Problem being, anyone can read the OP, and then read everything since, and it is clear (to those who can read and comprehend the English language) that this is not at all about anyone's skill of hearing or lack thereof. The question is something different. Its been made so clear that to not understand has got to be a reading comprehension problem. 

Let me put it in third grade level. Remember. Forget. Which one is better? And why?

What part of this do you still not understand?
We know there are people here who have delusions of grandeur and of perceive they have superhuman capability, even though they are no different from anyone else. We know that, because they tell us, in every thread they possibly can, sometimes even creating threads for the sole purpose of telling us.

We know there are some people who completely lack an ability to self reflect and self assess and consider that perhaps their perceptions, untested against a standard, are just that perceptions, but not reality. We know this because they illustrate it in multiple threads across multiple topics and areas of perceived knowledge.

They says ignorance is bliss, so the outstanding question is, is their affliction a blessing or a curse?
mahler123, Its a serious question. oldhvymec gets it.  

Assume, for the sake of the argument, that when you hear something really good you are able to remember and carry with you that memory. So that later on when you hear something else you are able to recall and compare. It sounds silly almost insultingly childish having to put it so starkly. How anyone could operate a keyboard without any ability to form long term memory I don't know. So clearly you have it. Just maybe not with sounds.
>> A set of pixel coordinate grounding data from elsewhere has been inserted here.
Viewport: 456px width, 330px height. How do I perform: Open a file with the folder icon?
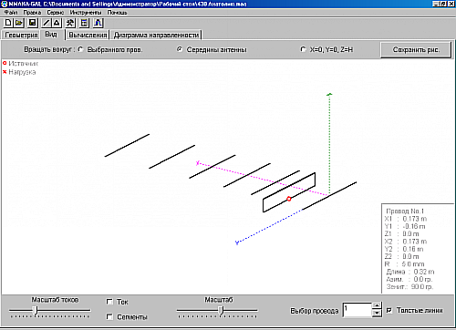tap(19, 23)
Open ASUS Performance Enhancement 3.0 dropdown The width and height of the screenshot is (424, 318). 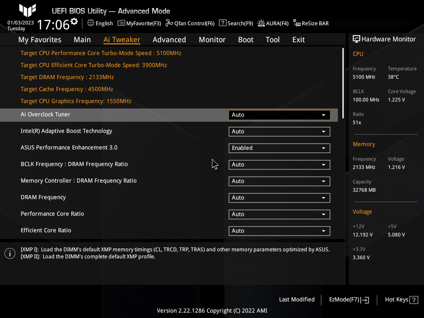279,148
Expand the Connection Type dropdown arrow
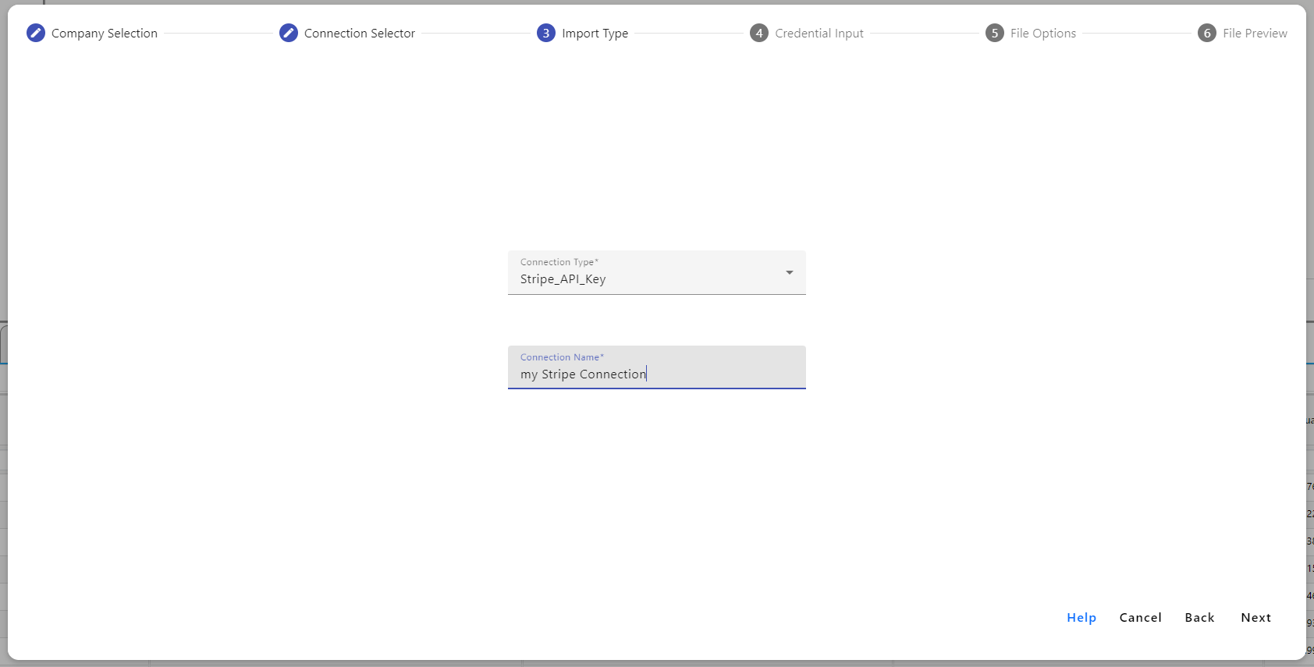 tap(790, 272)
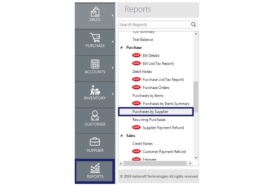Expand the Sales sidebar submenu arrow
Image resolution: width=274 pixels, height=186 pixels.
(x=113, y=16)
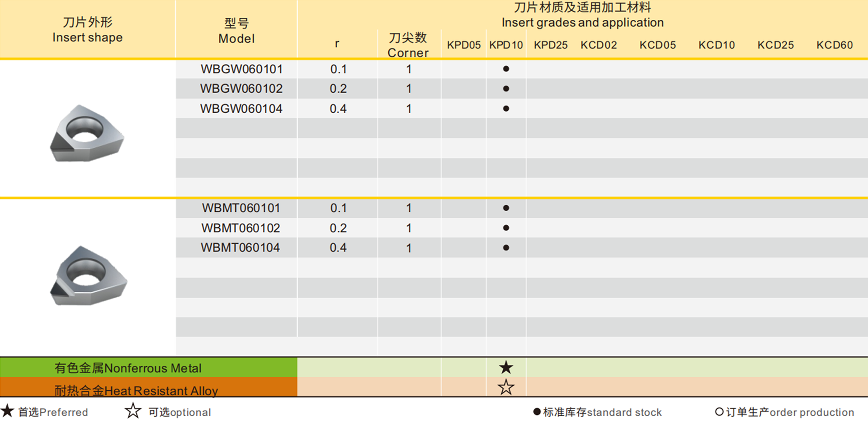Click the filled star beside Preferred legend
This screenshot has width=868, height=428.
7,411
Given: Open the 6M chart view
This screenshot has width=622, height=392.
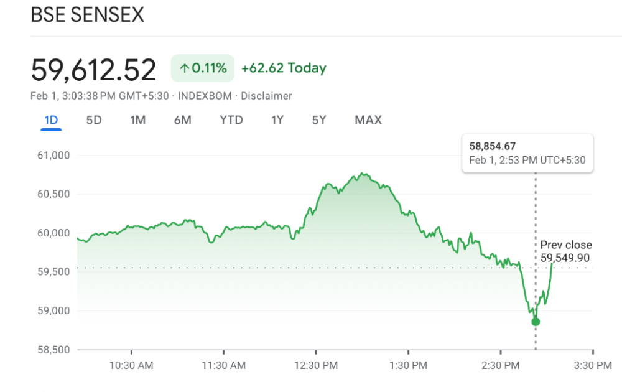Looking at the screenshot, I should point(182,120).
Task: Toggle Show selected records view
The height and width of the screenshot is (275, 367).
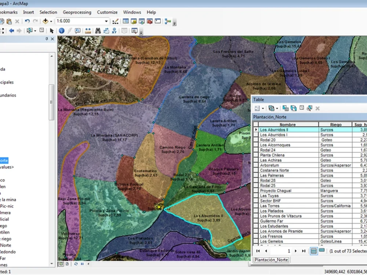Action: point(321,251)
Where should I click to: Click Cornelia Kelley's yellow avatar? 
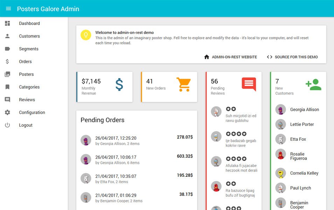tap(280, 173)
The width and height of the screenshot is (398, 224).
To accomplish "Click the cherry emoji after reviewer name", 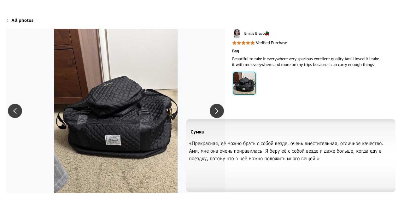I will [x=267, y=33].
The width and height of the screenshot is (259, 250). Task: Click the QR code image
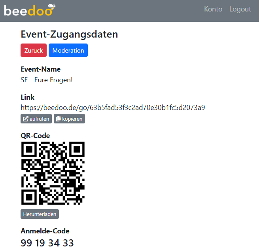(x=53, y=173)

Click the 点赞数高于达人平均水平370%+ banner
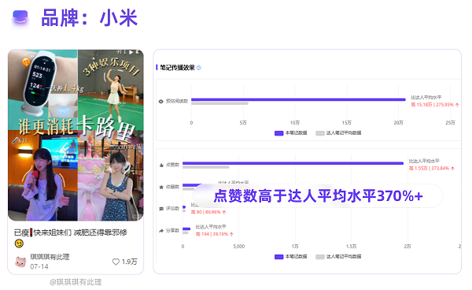pos(318,196)
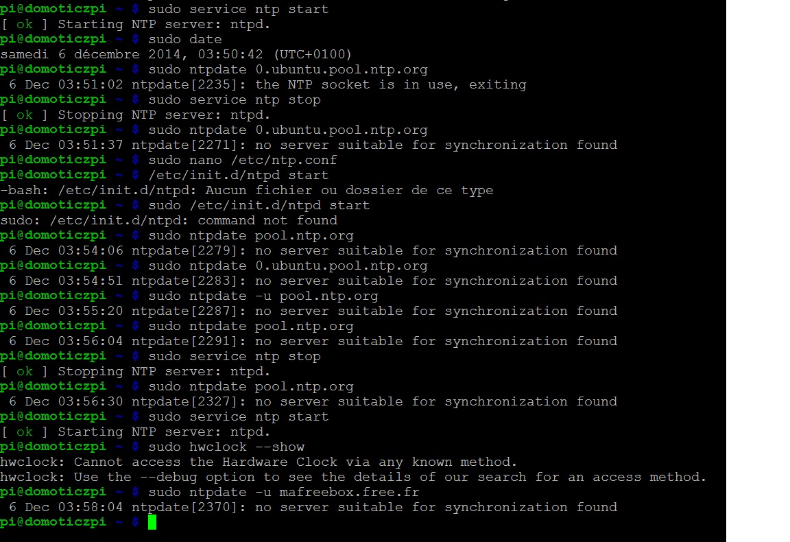Click the 'sudo ntpdate -u pool.ntp.org' command
Viewport: 790px width, 542px height.
(x=263, y=296)
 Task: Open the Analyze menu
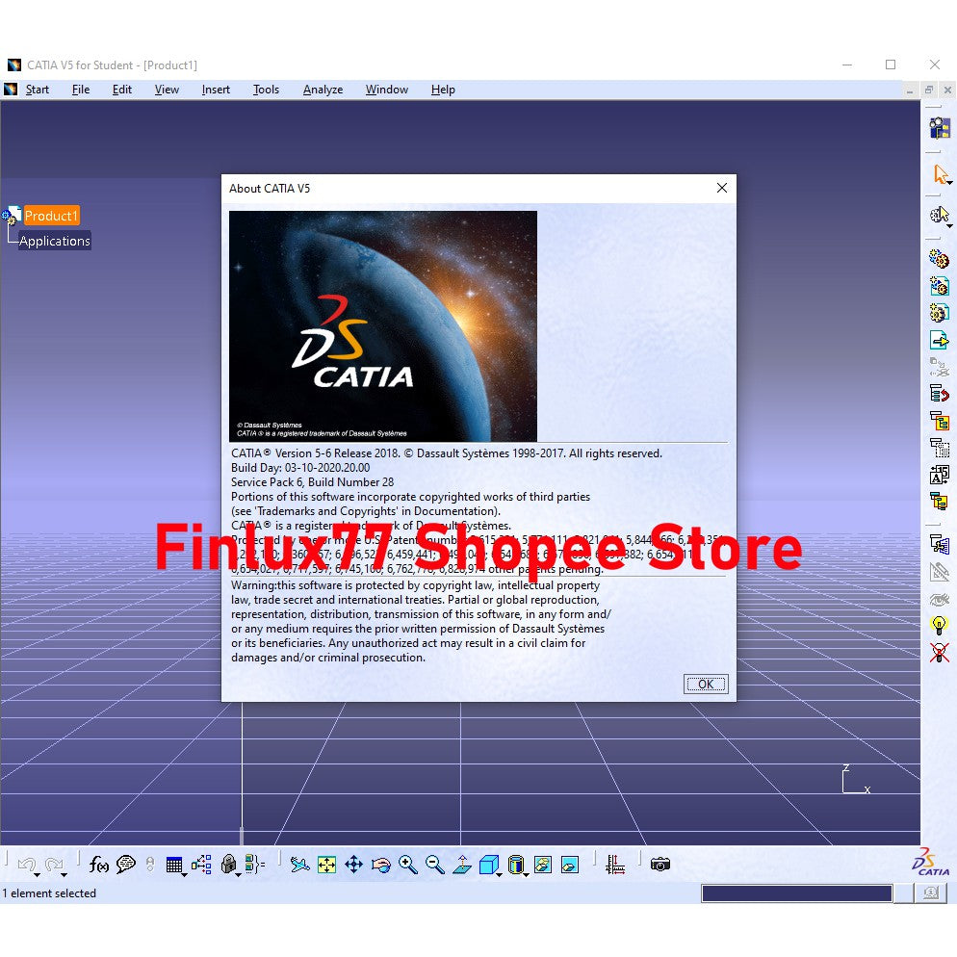click(323, 90)
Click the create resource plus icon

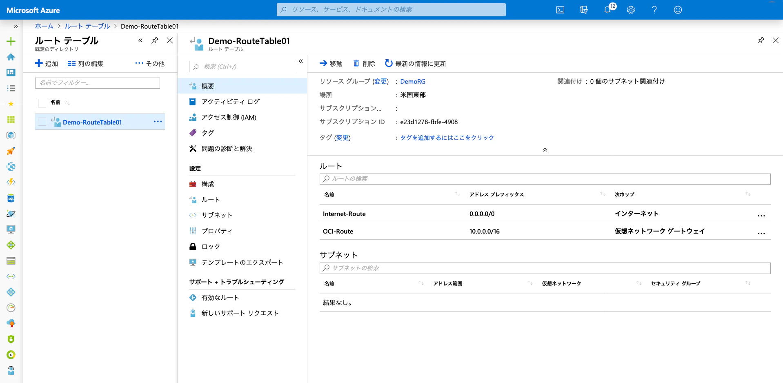11,41
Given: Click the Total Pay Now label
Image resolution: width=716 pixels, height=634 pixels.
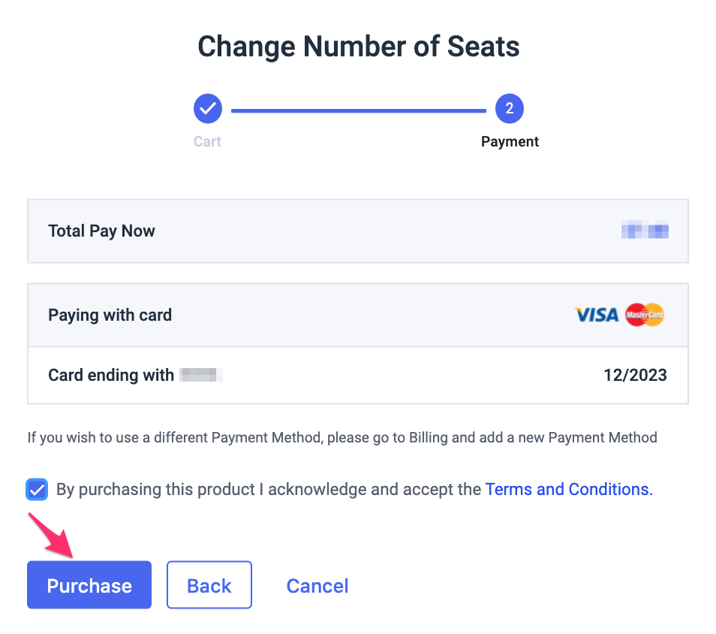Looking at the screenshot, I should click(x=101, y=231).
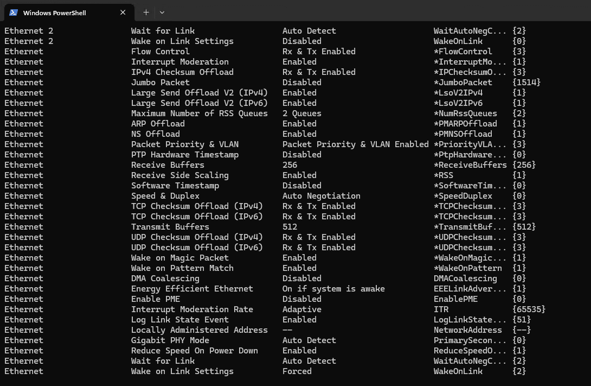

So humor me. Try and imagine you can remember sounds. Got it? Okay. Good. Now imagine one night you listen and you remember how good your system sounds and the next night you realize it doesn't sound as good. Or it sounds better. Whatever. Point is you remember, and your memory is good enough to make the comparison.

The question before you now is: Is this a blessing? Or a curse? Do you want this ability? Or would you rather forget everything the minute after you hear it? There is no right or wrong. The sword cuts both ways. If you can forget you can be happy every time. You will find it impossible to make your system any better, but on the other hand you won't care. If you can remember you can make serious progress, but only at the cost of always knowing when things aren't quite right.

So you see, serious question: Blessing? Or curse?
Why can most folks can remember someone's voice on the phone after 20 years. A lot of people can.. But can't tell when someone kicked a hole in a speaker...or could care less, maybe that's it.

It's a blessing, you know when something changed. It's a curse because it takes 24 hours to get back there.. I suppose the question is are you gonna suffer?.  Suck it up..   Listen to a walkman for 20-30 min under a highline wire.. That will make it better, as the hours go by...it will all get better. :-) We ain't sick....

Regards
Do you think it’s possible that your response to the first playback experience was altered by the emotions you were having that night?  Clearly you wanted to impress your friends, whose opinion you value.  Apparently you accomplished this, presumably had fun with them at whatever the next activity was, and feeling satisfied and accomplished you enjoyed further listening.  Perhaps the relative let down the following week was because you were hoping to recreate the buzz of the week before but without the rest of the context, and the adrenaline and Seratonin and dopamine release that was brought on by the fellowship you felt a letdown.
Don't aks me. My wife has given me the same card for three Valentine's Days in a row and each time I was surprised at how nice a card it was. Then she reminded me it was the exact same card from last year, and the year before.